Голду очень нравилось лицо Анны. И вовсе не потому, что она была его дочкой, он просто любовался им, подолгу всматривался в него, изучал. Но после случая с собакой все изменилось. Глядя на дочь, он видел метнувшееся в прыжке животное и самого себя, словно приросшего к горке, — от этой картины сердце его начинало бешено колотиться, и он становился раздражительным и агрессивным. Ему хотелось выбросить собаку из памяти, вымарать эту часть картины. Обезумевший зверь мог в любой момент растерзать другого малыша, он представлял собой явную угрозу, а полиция ничего не предпринимала.
— Они не хотят вмешиваться, — говорил он. — Не хотят, и все.

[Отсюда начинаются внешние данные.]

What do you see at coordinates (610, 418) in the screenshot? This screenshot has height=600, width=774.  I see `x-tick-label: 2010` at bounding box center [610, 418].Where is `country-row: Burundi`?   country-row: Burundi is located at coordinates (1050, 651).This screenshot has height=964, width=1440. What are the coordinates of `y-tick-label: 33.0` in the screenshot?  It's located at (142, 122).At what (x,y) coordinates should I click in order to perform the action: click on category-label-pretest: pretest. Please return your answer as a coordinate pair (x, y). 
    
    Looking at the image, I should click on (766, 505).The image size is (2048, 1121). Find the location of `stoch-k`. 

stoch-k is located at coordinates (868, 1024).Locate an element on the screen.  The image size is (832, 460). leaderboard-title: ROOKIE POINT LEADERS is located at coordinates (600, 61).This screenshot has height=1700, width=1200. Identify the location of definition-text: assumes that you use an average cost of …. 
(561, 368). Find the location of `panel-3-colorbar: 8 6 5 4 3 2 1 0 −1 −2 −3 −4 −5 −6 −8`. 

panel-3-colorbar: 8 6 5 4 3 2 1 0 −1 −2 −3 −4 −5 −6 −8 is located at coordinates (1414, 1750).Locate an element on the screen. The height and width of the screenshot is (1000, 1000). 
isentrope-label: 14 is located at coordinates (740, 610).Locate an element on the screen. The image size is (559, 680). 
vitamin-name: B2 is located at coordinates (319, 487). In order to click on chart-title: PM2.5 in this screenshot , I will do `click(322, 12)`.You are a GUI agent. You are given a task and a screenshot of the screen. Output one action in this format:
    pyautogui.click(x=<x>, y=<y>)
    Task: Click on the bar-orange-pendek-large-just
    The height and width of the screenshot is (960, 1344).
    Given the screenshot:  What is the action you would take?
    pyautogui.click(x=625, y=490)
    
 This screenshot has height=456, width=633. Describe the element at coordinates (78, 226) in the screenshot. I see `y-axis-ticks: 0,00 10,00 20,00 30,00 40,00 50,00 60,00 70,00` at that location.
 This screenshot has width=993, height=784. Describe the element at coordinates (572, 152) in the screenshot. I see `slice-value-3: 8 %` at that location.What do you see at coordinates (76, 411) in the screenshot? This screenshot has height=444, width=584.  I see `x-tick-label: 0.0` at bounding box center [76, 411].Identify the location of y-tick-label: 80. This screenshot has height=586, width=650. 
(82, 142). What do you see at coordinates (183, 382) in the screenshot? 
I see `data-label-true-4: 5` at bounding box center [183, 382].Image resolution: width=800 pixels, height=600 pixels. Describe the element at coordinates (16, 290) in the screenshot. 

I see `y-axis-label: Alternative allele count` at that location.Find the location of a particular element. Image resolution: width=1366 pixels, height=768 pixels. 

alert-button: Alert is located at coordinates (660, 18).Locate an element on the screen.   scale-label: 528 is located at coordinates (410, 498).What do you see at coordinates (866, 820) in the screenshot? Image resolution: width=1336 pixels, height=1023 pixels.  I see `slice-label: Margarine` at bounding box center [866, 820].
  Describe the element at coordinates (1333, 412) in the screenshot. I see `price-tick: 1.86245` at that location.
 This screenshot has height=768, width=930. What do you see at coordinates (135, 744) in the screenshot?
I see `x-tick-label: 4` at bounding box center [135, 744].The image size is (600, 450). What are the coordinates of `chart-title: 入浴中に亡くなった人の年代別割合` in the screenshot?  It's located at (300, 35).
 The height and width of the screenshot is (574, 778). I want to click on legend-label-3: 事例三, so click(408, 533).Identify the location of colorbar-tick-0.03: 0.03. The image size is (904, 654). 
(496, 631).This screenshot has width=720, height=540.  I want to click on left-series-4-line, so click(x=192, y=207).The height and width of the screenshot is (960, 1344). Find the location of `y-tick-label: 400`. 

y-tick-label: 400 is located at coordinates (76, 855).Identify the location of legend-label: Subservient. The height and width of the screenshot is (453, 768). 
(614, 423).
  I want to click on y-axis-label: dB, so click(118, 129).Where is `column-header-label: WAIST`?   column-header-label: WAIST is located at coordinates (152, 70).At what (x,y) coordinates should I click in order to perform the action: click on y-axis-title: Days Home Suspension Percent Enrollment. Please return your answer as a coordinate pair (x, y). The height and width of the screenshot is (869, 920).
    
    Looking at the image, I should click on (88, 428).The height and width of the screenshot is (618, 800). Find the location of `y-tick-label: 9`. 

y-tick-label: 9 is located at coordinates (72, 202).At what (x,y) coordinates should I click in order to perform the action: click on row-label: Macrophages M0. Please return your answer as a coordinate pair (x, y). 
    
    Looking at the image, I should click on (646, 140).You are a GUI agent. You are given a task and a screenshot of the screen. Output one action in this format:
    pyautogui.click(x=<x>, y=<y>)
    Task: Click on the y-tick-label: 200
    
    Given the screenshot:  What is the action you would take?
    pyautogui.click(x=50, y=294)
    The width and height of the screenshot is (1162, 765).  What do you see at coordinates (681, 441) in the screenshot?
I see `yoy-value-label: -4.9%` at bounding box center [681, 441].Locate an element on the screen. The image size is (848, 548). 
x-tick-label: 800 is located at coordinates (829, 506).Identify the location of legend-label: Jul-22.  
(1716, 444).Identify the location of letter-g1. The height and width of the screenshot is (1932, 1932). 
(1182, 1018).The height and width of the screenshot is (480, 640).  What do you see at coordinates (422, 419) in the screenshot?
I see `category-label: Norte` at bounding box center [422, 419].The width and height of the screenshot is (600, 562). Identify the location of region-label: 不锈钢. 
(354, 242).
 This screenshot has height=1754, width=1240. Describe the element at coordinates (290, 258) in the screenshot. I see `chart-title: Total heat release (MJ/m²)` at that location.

В воскресенье, неделю спустя после этого ужасного случая, он в очередной раз пересказывал подробности своему двоюродному брату Тому Рурке. Вечером того злополучного дня Голд сразу же позвонил ему, но теперь возникли новые обстоятельства, связанные с бездеятельностью полиции, и их следовало обсудить. Рурке повел себя именно так, как хотелось Голду. Родственник обладал обостренным чувством справедливости и подкупающей готовностью при первом же зове поспешить на выручку; Голд понял это еще в детстве и не раз прибегал к его помощи. Теперь же Голд в одиночку промучился целую неделю, и общество брата было ему просто необходимо. Жена, конечно, тоже переживала, но она не видела того, что видел он. Собака была для нее чем-то абстрактным, да и вообще жена Голда не отличалась склонностью к самоедству.